Work order 1>
In the account about an Oxford MBA graduate being called unemployable, in what year and season did the career guidance councillor give that verdict?
Work order 2>
Continue the account of the Oxford MBA graduate who was told "You're unemployable."

Extracted text>
◇ ◇ ◇ ◇ ◇ ◇ ◇

After closely analysing my working history - a history which spanned across several continents and various unrelated sectors - my career guidance councillor said these words: “You’re unemployable.” During my MBA at Oxford, landing a prestigious job at an elite consulting firm was considered the pinnacle of success - and I had just been told I didn’t fit the mould.
Being a round peg in a square hole, I (thankfully) wasn’t what the corporates were looking for. It took a moment to sink in. The career guidance councillor’s honest opinion was that I was unemployable. It was the Spring of 2009, and the combination of the world economy imploding before my eyes and being told I was a round peg in a square hole sent a "sinking" feeling through my body. I felt dejected. I had spent the entire year studying hard and strategising the next pivot in my career - only to be ruthlessly shot down. Had all my efforts been futile? I felt doomed, but, as always, the entrepreneur recognises opportunity in every defeat. At that moment I thought to myself: “Since I’m unemployable, I’ll have to be the employer.” While this was not new territory for me, having run my own businesses since I was 25, I would need to pull this off again - this time in the UK.

◇ ◇ ◇ ◇ ◇ ◇ ◇

Supplied data>
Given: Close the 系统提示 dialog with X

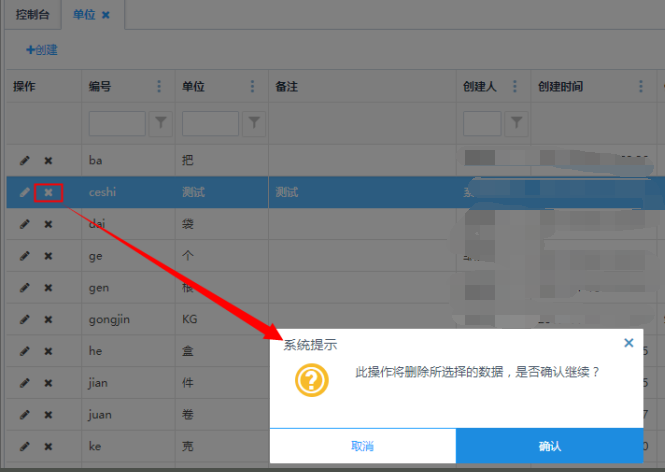Looking at the screenshot, I should (x=628, y=343).
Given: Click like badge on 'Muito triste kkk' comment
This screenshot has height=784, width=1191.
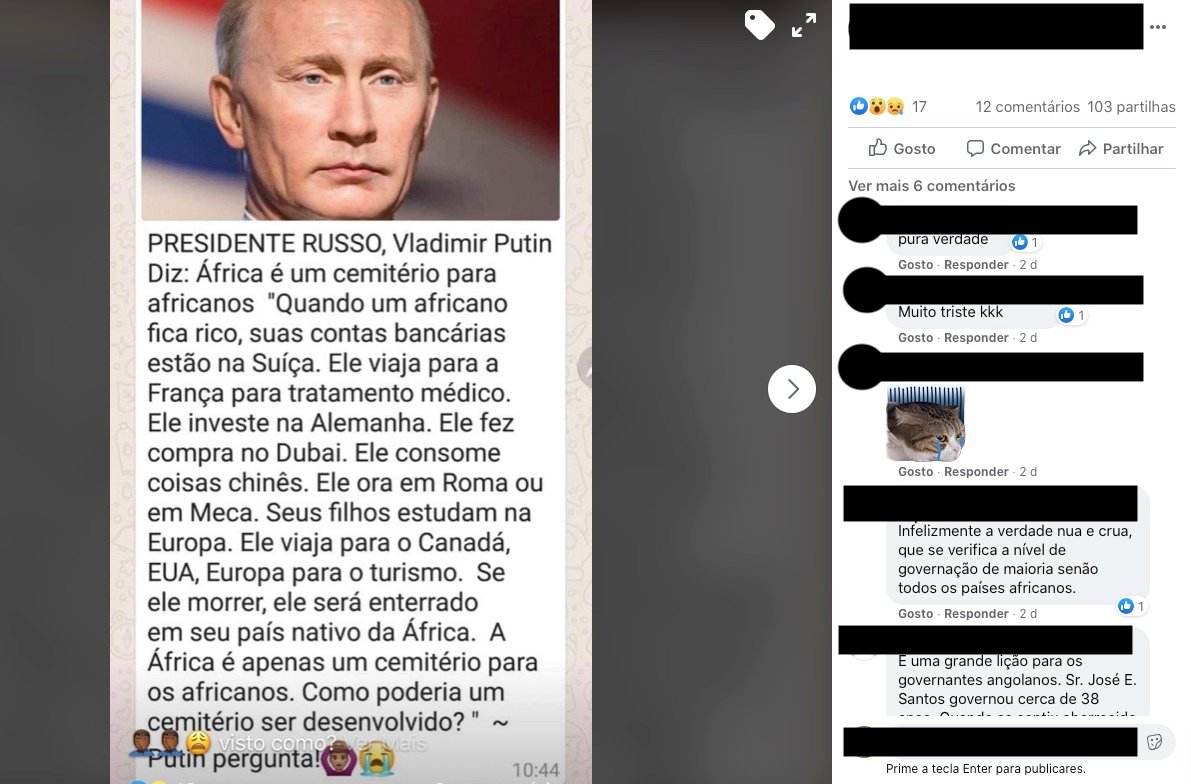Looking at the screenshot, I should point(1071,315).

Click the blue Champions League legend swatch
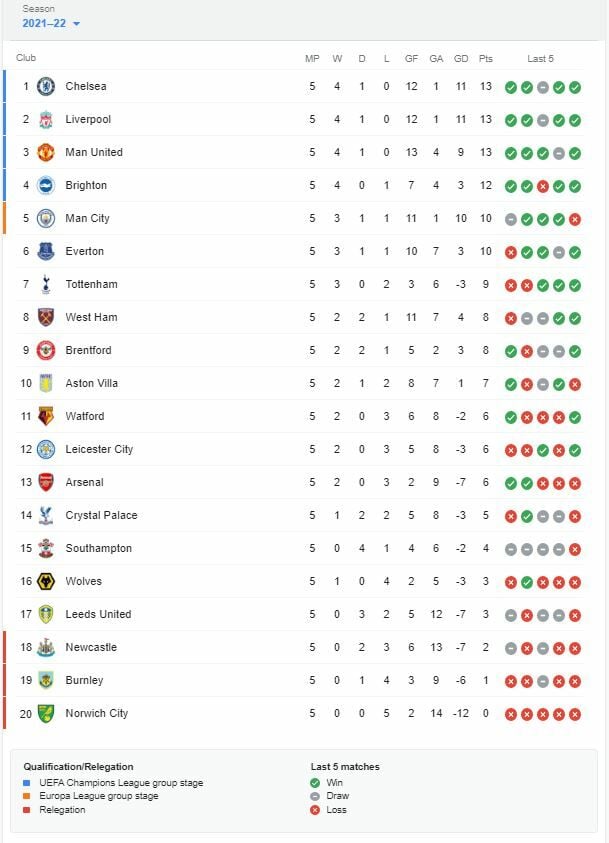pos(27,783)
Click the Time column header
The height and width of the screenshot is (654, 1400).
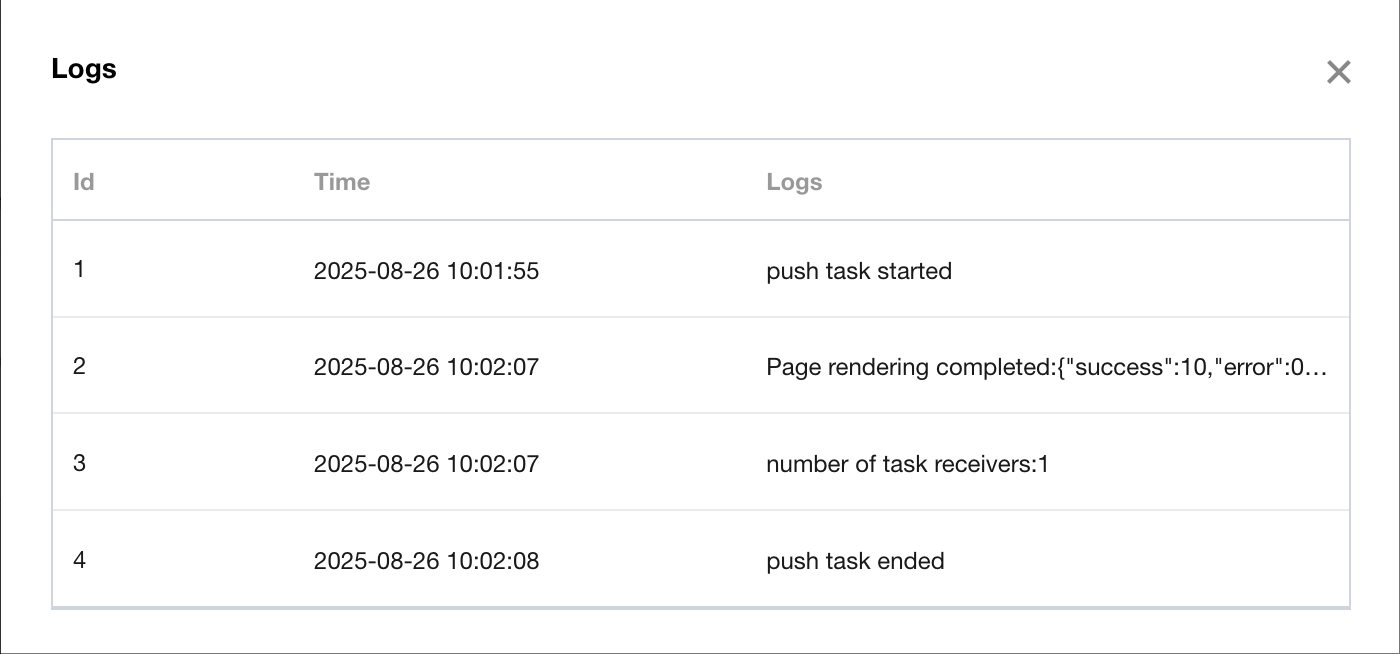(x=341, y=182)
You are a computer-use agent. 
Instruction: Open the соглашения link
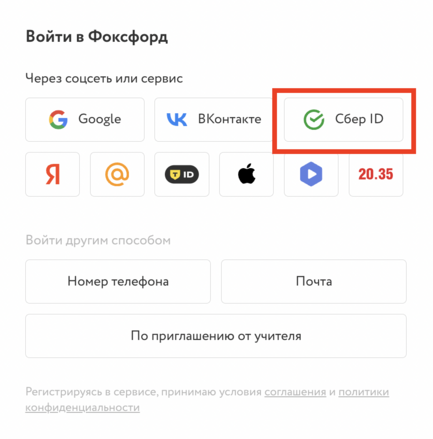[295, 392]
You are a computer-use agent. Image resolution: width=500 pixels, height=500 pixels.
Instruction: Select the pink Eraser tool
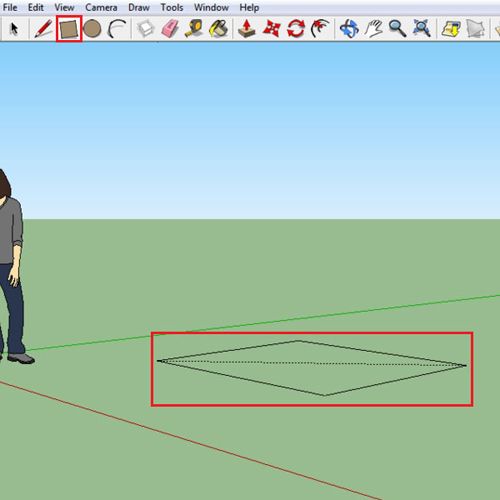tap(170, 29)
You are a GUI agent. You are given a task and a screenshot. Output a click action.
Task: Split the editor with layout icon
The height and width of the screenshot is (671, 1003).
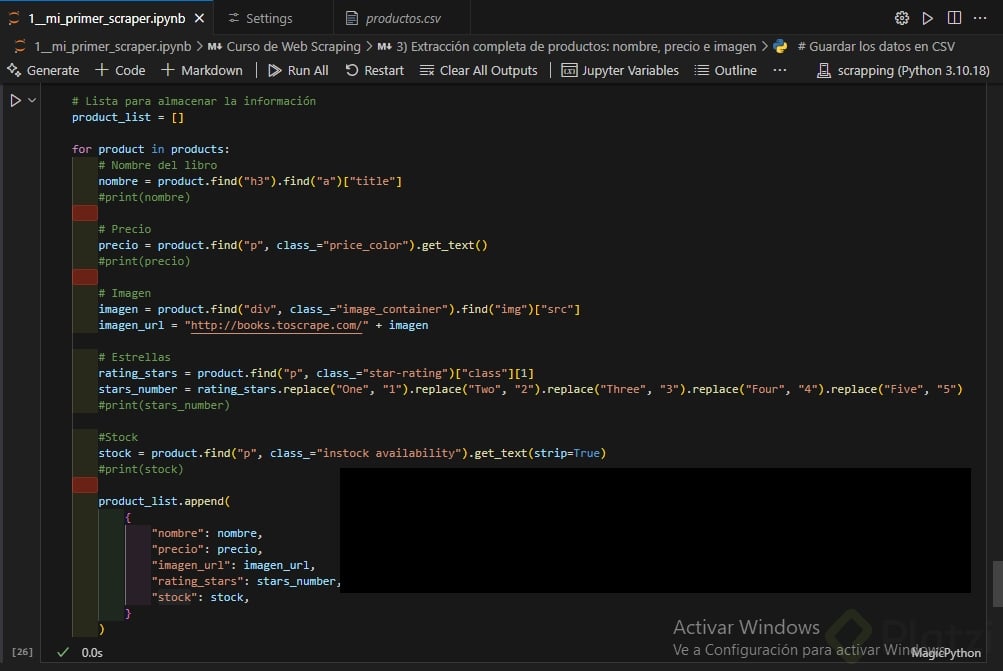(x=954, y=18)
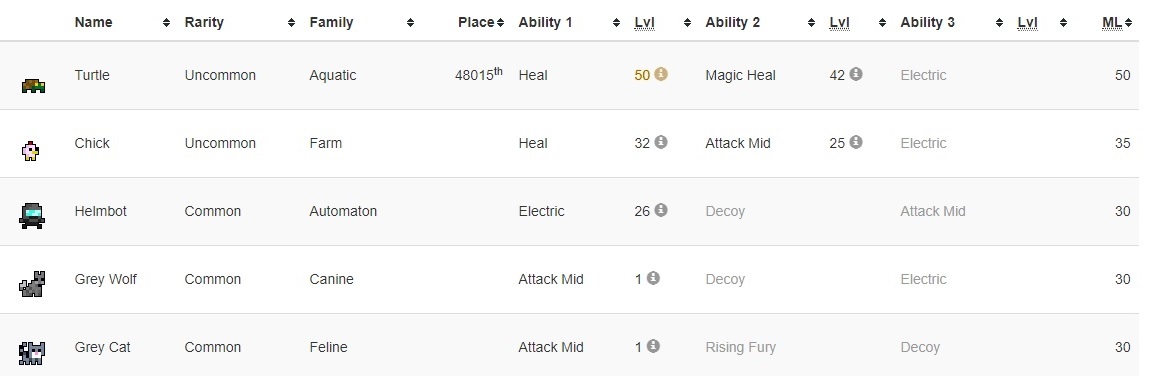Click the ML column header

click(1112, 23)
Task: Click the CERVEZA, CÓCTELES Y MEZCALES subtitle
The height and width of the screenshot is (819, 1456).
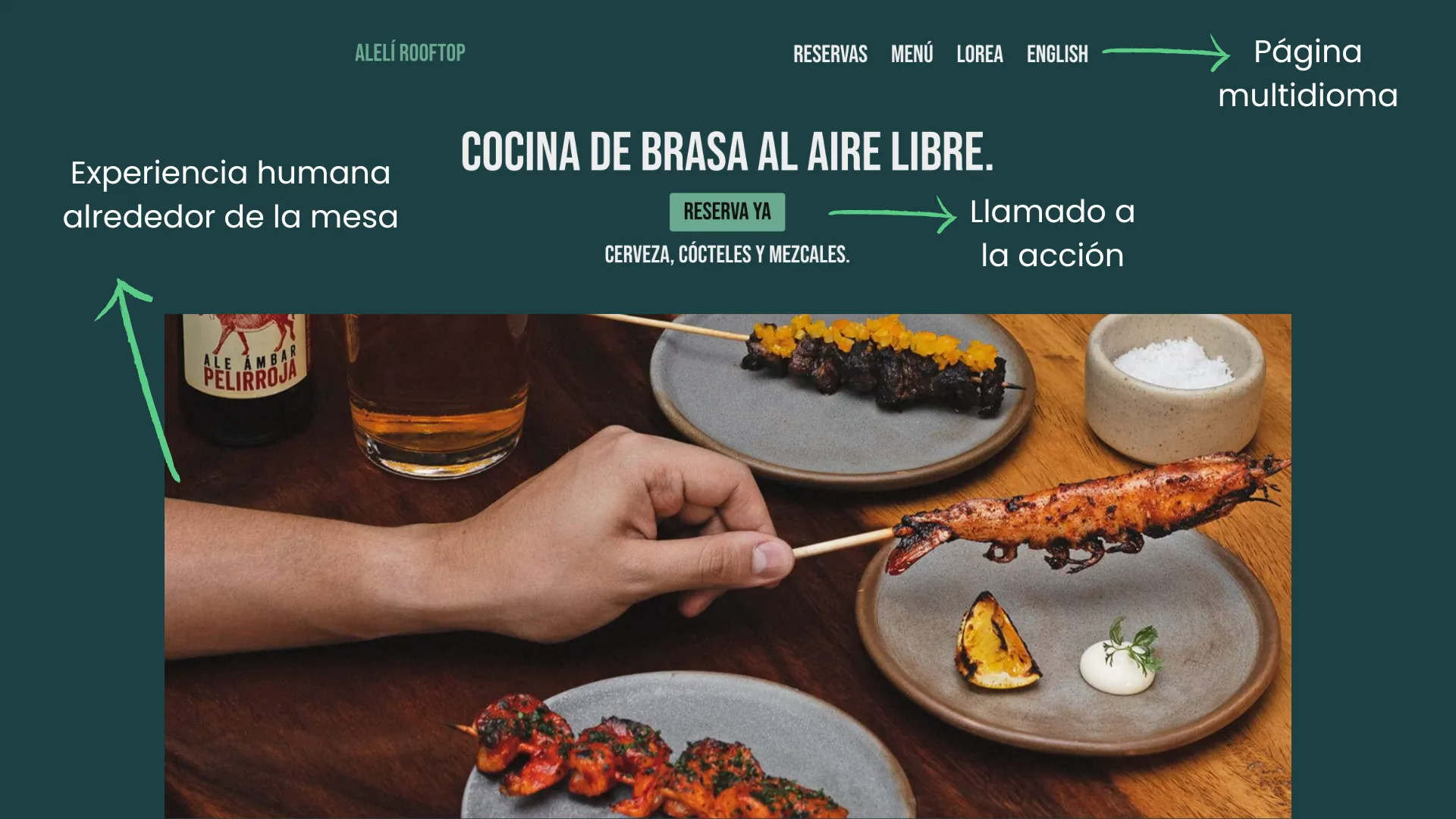Action: click(x=727, y=254)
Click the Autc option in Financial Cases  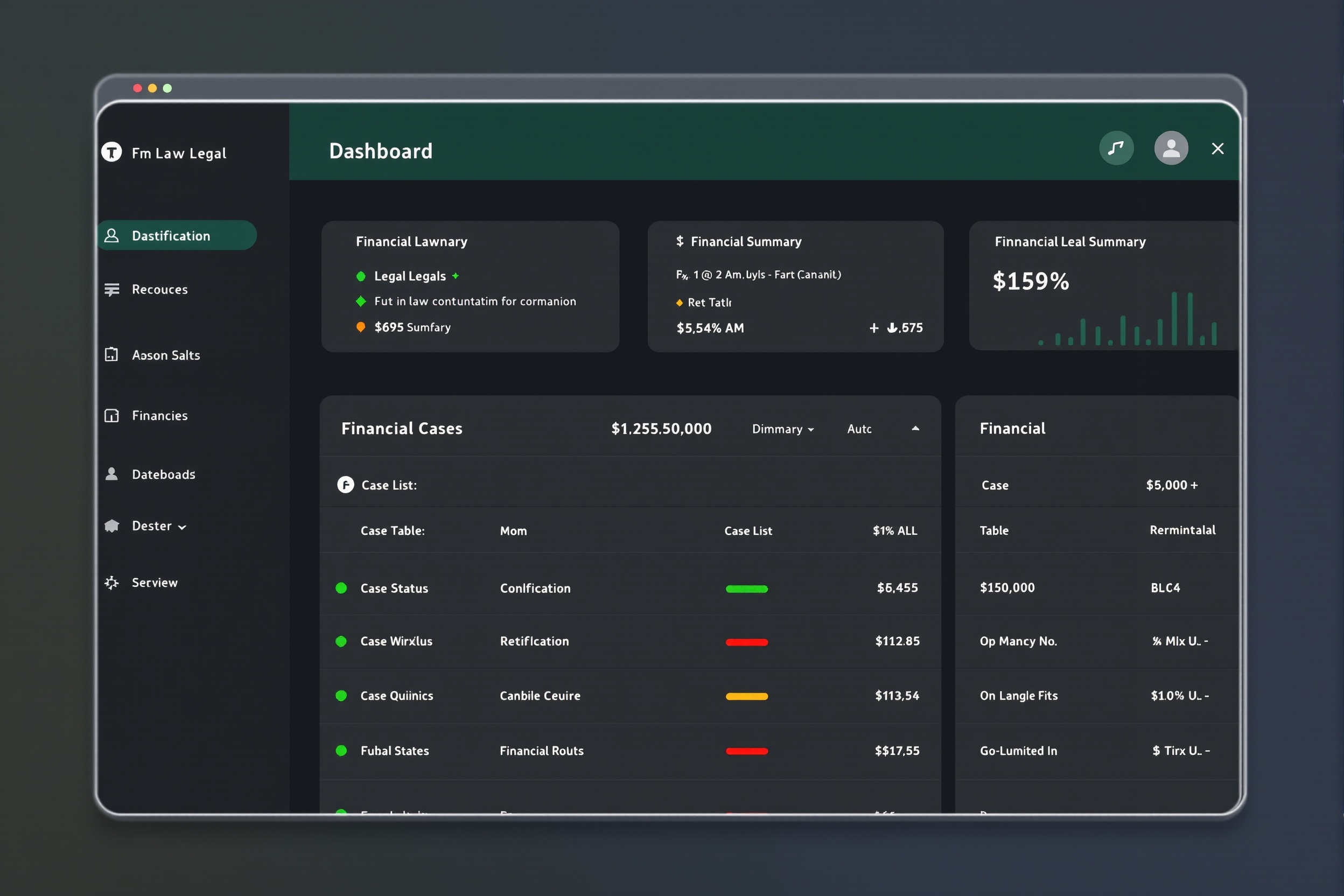[859, 429]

◇ ◇ ◇ ◇ ◇ ◇ ◇

Exercise answer 1>
The spring of 2009.

Exercise answer 2>
Fast forward five years from that moment, and I have been lucky enough to create six Mayfair based businesses, employing up to 100 people. So maybe the career guidance councillor helped me (in a way) and guided me towards finding my own path towards a career where I would never work for anyone except for myself. If that was her intention, she did a good job. I wonder how many other unemployables are out there who don’t realise that they are entrepreneurs-in-the-making - those that have intelligence, creativity and initiative but don’t quite fit into the corporate mould? Or are misguided to think they need to follow a conventional path when really they really need to embrace their round- peggedness? Being told I was unemployable, I've now come around full-circle.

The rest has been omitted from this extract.